**SELECTED TEXT**
────────
Where to live in Boston? - frodo01

I'm moving to boston in January, and have to start looking for apartments. I like startups, hackers, bookshops, theatres, sports (skiing, skateboarding). If anyone could tell me which places I shouldn't miss checking out, it would be great.<p>I checked the past discussions and it seems that Cambridge, Somerville and Harvard Square are nice places. Is there anywhere else I should definitely look at?<p>I'm single and can pay about $1.5k in rent.
======
desigooner
I think Davis Square is a little too far removed from quite some Boston areas
.. I'd suggest Harvard Sq or Central Square if you liked Cambridge ..

I've been happily living in Brookline (Coolidge Corner) for the past 2 years.
────────
**EXCERPTED RECORDS**
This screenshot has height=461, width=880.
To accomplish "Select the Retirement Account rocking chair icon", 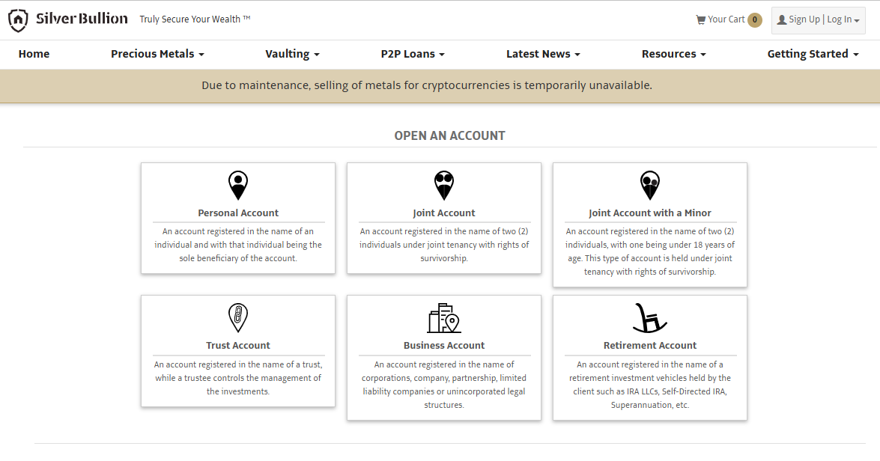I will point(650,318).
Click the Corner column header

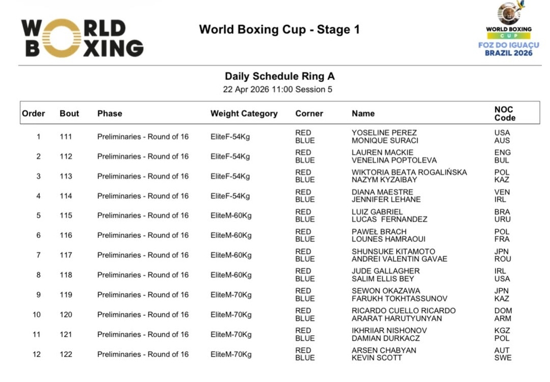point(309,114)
────────
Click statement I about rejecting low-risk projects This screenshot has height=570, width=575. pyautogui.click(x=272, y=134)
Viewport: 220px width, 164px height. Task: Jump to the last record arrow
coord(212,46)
────────
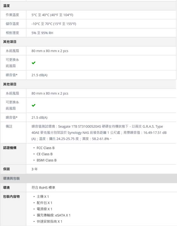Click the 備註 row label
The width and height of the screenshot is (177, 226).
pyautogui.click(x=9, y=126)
────────
**SET TASK**
In the Boston housing thread, how much rent does the opening post say can be paid? The records play no part in this exercise.

**REPLY**
About $1.5k.